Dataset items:
○ ○ ○ ○ ○ ○ ○

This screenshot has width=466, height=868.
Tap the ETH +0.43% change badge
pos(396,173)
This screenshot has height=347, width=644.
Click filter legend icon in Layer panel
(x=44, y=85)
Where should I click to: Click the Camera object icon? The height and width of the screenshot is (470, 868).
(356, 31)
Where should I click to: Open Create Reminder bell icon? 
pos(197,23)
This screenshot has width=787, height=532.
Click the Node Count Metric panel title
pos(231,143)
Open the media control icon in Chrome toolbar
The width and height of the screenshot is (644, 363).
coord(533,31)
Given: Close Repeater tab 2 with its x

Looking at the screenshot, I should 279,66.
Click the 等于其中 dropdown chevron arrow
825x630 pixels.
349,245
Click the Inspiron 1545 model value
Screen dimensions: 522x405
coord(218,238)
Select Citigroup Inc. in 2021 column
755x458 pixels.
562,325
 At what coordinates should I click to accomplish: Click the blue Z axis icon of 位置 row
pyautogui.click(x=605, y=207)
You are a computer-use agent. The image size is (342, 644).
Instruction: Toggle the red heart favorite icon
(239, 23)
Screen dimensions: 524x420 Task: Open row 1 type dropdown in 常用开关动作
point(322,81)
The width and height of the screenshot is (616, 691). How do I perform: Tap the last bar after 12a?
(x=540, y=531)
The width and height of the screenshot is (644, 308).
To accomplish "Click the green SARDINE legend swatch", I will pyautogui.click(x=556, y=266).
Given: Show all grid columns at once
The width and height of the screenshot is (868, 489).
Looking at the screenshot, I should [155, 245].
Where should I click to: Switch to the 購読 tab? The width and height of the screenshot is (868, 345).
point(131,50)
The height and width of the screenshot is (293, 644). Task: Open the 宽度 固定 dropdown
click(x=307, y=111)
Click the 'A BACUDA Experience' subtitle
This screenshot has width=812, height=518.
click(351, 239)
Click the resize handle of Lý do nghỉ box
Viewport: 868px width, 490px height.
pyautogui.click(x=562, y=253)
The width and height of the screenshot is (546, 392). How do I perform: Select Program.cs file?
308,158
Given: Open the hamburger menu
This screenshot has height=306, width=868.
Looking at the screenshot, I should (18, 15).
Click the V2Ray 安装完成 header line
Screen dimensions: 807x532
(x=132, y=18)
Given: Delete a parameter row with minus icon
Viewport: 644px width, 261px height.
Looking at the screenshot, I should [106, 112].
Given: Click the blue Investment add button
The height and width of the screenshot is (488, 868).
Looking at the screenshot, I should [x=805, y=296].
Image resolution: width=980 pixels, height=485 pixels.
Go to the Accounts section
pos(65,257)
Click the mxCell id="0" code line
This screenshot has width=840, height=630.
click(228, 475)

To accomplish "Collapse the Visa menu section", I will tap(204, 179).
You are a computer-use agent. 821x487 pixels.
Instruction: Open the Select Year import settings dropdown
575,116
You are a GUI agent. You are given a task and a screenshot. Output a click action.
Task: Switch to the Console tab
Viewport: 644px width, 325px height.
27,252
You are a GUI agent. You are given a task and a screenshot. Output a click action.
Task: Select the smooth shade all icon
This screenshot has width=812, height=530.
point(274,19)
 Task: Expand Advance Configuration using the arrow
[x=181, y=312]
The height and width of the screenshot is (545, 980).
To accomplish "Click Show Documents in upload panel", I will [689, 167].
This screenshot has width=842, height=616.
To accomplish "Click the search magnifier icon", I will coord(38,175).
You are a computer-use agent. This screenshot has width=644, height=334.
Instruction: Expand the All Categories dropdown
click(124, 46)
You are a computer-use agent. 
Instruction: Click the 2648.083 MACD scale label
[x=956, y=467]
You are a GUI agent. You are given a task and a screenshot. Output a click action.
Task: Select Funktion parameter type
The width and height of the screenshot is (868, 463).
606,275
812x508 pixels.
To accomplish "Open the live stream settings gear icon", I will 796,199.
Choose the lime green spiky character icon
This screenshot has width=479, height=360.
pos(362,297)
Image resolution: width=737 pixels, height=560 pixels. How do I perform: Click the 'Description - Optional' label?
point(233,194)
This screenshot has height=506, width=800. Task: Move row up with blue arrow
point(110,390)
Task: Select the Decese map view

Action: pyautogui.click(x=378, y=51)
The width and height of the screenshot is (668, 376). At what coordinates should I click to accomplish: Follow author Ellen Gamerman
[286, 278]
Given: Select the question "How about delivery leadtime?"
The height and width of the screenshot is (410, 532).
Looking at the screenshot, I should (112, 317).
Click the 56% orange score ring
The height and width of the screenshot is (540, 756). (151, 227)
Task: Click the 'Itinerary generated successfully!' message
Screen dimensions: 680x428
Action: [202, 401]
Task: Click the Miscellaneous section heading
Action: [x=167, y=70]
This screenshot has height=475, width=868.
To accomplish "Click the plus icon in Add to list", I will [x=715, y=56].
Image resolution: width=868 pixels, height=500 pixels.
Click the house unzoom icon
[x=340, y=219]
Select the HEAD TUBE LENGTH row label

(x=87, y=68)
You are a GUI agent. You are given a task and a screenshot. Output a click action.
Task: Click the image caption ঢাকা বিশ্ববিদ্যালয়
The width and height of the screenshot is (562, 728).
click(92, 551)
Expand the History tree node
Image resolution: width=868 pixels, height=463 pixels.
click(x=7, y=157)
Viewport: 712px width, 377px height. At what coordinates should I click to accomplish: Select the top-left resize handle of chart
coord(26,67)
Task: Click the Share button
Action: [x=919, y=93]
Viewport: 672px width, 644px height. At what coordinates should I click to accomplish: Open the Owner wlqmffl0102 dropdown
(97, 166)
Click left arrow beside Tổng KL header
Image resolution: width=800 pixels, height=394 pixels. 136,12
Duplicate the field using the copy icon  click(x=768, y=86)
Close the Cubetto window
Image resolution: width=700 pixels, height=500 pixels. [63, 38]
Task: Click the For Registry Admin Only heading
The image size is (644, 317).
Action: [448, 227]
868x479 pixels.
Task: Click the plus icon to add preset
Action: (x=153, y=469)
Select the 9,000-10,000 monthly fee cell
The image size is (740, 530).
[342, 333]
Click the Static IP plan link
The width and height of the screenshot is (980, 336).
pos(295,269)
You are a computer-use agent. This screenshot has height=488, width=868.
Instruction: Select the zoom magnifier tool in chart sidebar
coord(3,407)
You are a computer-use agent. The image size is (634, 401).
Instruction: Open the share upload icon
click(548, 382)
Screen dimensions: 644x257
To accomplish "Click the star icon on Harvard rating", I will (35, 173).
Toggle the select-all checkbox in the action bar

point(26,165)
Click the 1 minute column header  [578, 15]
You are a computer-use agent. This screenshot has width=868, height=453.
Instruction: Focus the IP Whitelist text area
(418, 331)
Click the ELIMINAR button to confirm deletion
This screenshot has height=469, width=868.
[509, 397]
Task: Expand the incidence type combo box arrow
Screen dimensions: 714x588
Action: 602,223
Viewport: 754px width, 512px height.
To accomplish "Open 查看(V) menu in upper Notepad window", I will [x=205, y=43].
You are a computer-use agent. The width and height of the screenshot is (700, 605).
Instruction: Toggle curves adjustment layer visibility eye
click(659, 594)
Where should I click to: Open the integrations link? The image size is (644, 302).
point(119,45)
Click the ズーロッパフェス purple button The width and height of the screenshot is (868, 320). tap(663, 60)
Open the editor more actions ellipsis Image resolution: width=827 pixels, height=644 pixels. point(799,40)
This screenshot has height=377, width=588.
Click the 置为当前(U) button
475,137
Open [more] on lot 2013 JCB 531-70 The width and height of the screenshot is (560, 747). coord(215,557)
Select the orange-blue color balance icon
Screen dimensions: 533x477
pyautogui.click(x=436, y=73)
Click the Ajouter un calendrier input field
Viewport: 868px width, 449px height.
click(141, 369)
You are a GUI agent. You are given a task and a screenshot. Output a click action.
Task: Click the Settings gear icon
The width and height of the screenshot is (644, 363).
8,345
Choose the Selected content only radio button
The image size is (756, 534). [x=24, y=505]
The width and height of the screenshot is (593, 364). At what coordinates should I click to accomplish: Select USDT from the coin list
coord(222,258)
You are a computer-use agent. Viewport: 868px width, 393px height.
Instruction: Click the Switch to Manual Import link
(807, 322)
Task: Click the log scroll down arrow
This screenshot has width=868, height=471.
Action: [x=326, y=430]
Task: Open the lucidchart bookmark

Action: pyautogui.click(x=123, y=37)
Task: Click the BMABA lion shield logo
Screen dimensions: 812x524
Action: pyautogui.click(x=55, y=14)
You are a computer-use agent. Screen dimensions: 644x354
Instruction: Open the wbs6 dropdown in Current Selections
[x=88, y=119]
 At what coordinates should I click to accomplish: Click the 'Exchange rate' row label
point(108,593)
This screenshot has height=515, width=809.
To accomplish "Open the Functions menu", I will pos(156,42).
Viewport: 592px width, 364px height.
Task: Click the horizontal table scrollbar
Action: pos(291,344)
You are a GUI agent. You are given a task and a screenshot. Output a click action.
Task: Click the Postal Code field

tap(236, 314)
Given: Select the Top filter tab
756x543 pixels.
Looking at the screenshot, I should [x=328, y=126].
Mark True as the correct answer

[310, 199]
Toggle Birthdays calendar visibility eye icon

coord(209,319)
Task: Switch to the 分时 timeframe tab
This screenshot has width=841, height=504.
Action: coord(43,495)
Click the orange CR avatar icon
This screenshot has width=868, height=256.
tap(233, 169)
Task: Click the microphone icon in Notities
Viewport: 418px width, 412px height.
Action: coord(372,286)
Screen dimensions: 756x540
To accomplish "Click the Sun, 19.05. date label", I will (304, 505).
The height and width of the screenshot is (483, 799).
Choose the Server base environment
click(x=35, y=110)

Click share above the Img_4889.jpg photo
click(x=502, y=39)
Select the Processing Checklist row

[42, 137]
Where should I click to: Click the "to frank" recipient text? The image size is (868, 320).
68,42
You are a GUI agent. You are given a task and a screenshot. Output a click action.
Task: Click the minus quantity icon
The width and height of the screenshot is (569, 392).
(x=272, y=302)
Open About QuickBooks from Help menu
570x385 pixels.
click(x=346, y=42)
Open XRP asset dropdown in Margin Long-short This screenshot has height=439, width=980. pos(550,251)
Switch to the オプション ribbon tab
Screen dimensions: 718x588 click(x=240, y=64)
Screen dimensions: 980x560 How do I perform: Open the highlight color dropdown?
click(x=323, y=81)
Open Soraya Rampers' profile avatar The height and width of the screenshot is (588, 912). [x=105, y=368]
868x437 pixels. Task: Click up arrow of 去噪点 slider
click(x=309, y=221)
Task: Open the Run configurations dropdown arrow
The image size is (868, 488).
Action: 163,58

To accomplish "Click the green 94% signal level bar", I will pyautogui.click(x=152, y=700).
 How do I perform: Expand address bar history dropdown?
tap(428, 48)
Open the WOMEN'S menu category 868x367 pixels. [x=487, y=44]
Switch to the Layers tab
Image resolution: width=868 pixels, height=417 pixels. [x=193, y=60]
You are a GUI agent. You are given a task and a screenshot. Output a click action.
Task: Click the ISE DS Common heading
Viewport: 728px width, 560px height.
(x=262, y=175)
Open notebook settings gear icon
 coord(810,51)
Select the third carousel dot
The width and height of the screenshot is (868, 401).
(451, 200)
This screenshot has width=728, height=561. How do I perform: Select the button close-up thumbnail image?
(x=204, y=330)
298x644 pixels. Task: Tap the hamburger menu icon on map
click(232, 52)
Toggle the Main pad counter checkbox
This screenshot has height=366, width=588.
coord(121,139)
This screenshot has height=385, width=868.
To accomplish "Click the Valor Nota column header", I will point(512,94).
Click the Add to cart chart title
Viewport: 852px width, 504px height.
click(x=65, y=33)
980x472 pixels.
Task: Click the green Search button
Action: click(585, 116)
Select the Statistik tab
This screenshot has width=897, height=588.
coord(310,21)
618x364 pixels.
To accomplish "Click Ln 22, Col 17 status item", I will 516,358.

○ ○ ○ ○ ○ ○ ○

◆ YOUR OBJECTIVE:
Return, unchanged, the run of lines above that opens with the line containing "825x630 pixels." and closes with the line containing "Click the resize handle of Lý do nghỉ box". Include both.

◆ YOUR SOLUTION:
825x630 pixels.
349,245
Click the Inspiron 1545 model value
Screen dimensions: 522x405
coord(218,238)
Select Citigroup Inc. in 2021 column
755x458 pixels.
562,325
 At what coordinates should I click to accomplish: Click the blue Z axis icon of 位置 row
pyautogui.click(x=605, y=207)
You are a computer-use agent. The image size is (342, 644).
Instruction: Toggle the red heart favorite icon
(239, 23)
Screen dimensions: 524x420 Task: Open row 1 type dropdown in 常用开关动作
point(322,81)
The width and height of the screenshot is (616, 691). How do I perform: Tap the last bar after 12a?
(x=540, y=531)
The width and height of the screenshot is (644, 308).
To accomplish "Click the green SARDINE legend swatch", I will pyautogui.click(x=556, y=266).
Given: Show all grid columns at once
The width and height of the screenshot is (868, 489).
Looking at the screenshot, I should [155, 245].
Where should I click to: Switch to the 購読 tab? The width and height of the screenshot is (868, 345).
point(131,50)
The height and width of the screenshot is (293, 644). Task: Open the 宽度 固定 dropdown
click(x=307, y=111)
Click the 'A BACUDA Experience' subtitle
This screenshot has width=812, height=518.
click(351, 239)
Click the resize handle of Lý do nghỉ box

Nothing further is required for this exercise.